Z roku na rok coraz bardziej wzrasta zainteresowanie pierwiastkiem ołowiu (Pb). Ołów jest pierwiastkeim szeroko rozpowszechnionym w przyrodzie. Znajdziemy go w glebie, wodzie, żywności i w powietrzu. Duże ilości ołowiu dostają się do środowika wskutek działalności człowieka, ponieważ ołów metaliczny i jego tlenki znalazły szerokie zastosowanie w przemyśle. Wykorzystuje się go przy produkcji akumulatorów, baterii ołowiowych czy kabli i drutów [1]. Z kolei, kadm jest metalem występującym w rudach cynkowych i ołowiowych. W skutek wietrzenia skał pierwiastek ten uwalniany jest do środowiska. Podobnie jak ołów- kadm dostaje się do środowiska głównie wskutek działalności człowieka [1], [8].

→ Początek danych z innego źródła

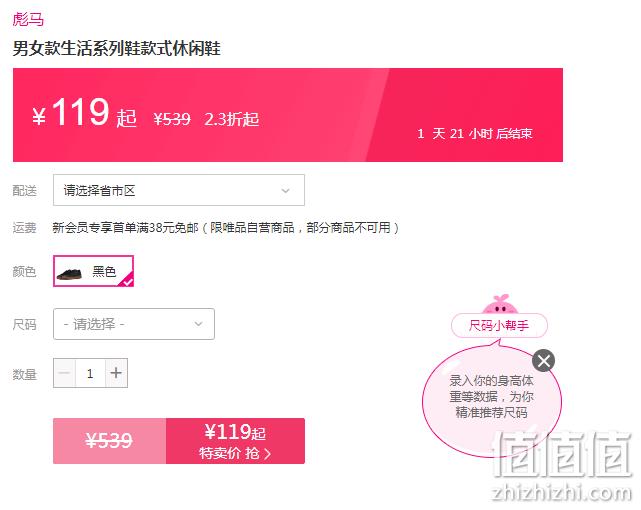Open the 请选择省市区 delivery dropdown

Źródłem ołowiu kumulującego się w organizmie człowieka jest woda pitna oraz dym papierosowy. Jednak do organizmu pierwistek ten dostaje się głównie drogą pokarmową. Związki organiczne, a głównie alkilowe absorbowane są łatwo również przez drogi oddechowe i skórę. W produktach spożywczych ołów występuje zazwyczaj w formie nieorganicznej jako: sole, tlenki i siarczki. Po wchłonięciu z przewodu pokarmowego, żyłą wrotną ołów transportowany jest do wątroby i ogólnego krążenia, gdzie we krwi wiązany jest przez błony erytrocytów. W zależności od ukrwienia i powinowactwa pierwiastek ten kumulowany jest w różnych tkankach. Na początku odkłada się w wątrobie, nerkach, sercu i mózgu, a później w skórze, mięśniach czy tkance kostnej, z której jest bardzo wolno uwalniany. Ołów w kościach wykazuje zdolność do zastępowania jonów wapnia, a w tkance tej skumulowane jest 95% ołowiu zawartego w organizmie [1].

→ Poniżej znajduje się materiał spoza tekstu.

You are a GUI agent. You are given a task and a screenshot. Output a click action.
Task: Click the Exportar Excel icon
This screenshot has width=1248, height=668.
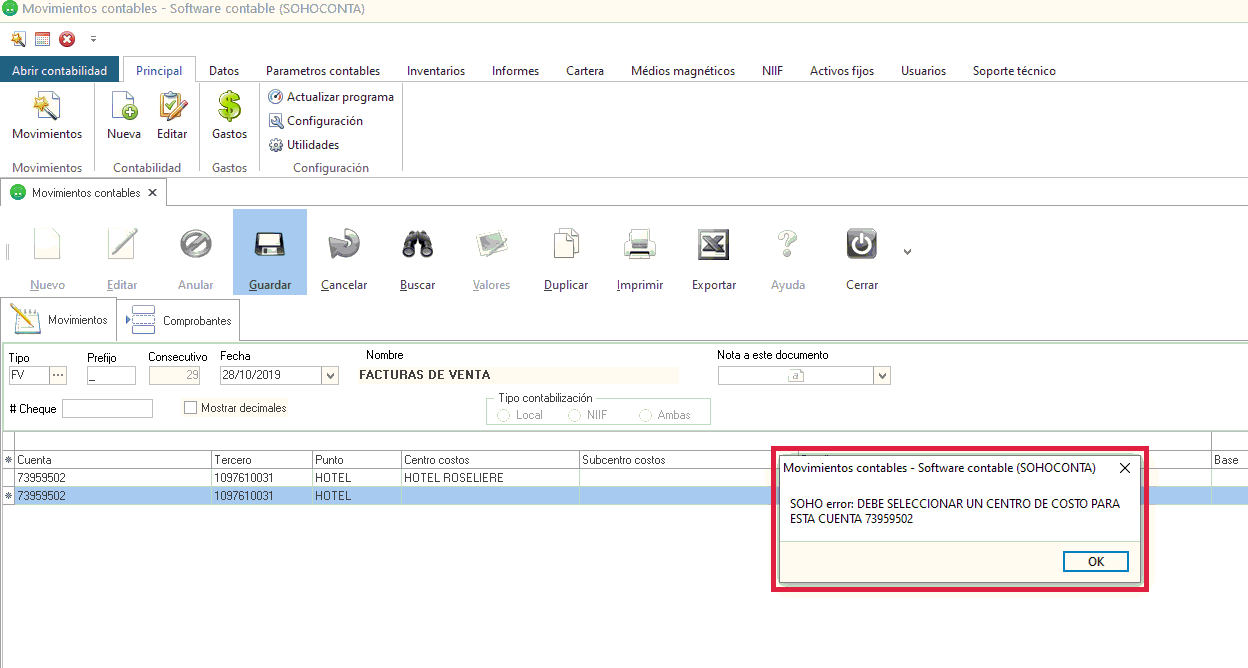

Przy odpowiedniej diecie około 75% spożywanego ołowiu zostaje wydalone z moczem, 16% z kałem, a pozostała ilość np. przez paznokcie czy włosy. Wzrost nagromadzenia tego pierwiastka w organizmu zależy od narażenia oraz wieku na skutek kumulacji. Kumulacja ołowiu w organizmie zaczyna się już w życiu płodowym, ze względu na łatwość przenikania przez łożysko.  Stężenie ołowiu we krwi nie powinno być większe niż 40 µg /100 cm3, zaś w moczu nie większe niż 80 µg/dm3. Normy przekroczone powyżej 120 µg/100 cm3 we krwi oraz 250 µg/100 cm3 w moczu wskazują na zatrucie tym metalem i automatycznie pojawia się wiele zaburzeń zdrowotnych z tym związanych [1].

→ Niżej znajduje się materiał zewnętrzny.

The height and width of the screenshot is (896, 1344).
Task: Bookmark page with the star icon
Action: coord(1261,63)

Przeprowadzone badania wskazują, że metale ciężkie posiadają zdolność do pośredniego indukowania stresu oksydacyjnego. U podłoża patofizjologicznego niektórych oddziaływań toksycznych ołowiu, kadmu czy arsenu leży nasilanie produkcji wolnych rodników, bądź też osłabianie mechanizmów obronnych. Gurer H., i wsp. (2000) do zasadniczych mechanizmów  indukowania stresu oksydacyjnego  przez ołów zaliczają:

1) bezpośredni wpływ ołowiu na błony komórkowe (zwłaszcza błony czerwonych krwinek),

2) interakcje między ołowiem i hemoglobiną,

3) tworzenie reaktywnych form tlenu (reakcja indukowana przez kwas d-aminolewulinowy-ALA),

4) wpływ ołowiu na antyoksydacyjne układy obronne [5].

 

Jak wykazano, ołów wywiera toksyczny wpływ na strukturę i funkcję błon komórkowych (szczególnie na błony erytrocytów), a to dlatego, że krwinki czerwone cechują się wysokim powinowactwem do tego metalu. Wiążą one 99% Pb zawartego w krążeniu, a także wykazują większą wrażliwością na uszkodzenia oksydacyjne w porównaniu do pozostałych komórek [5].

 

Kadm

Głównym źródłem kadmu u osób nienarażonych są produkty spożywcze oraz woda pitna. Ponadto, duże ilości tego pierwiastka występują w nawozach fosforowych. Kadm jest szybko absorbowany z gleby przez system korzeniowy roślin, dlatego też to właśnie warzywa, zboża i owoce są produktami, które dostarczają największe jego ilości. U ludzi wchłanianie kadmu odbywa się głównie w jelicie cienkim, a poziom wchłaniania wynosi ok. 5% ilości zawartej w diecie. Ponadd 70% całkowitej ilości wchłoniętego kadmu wiązana jest we krwi przez krwinki czerwone. W osoczu kadm łączy się z wysokocząsteczkowymi białkami, które to odkładają się w wątrobie. Następnie, związek uwalniany jest z tych połączeń i wiąże się z innym białkiem (tzw. metalotioneiną- MT).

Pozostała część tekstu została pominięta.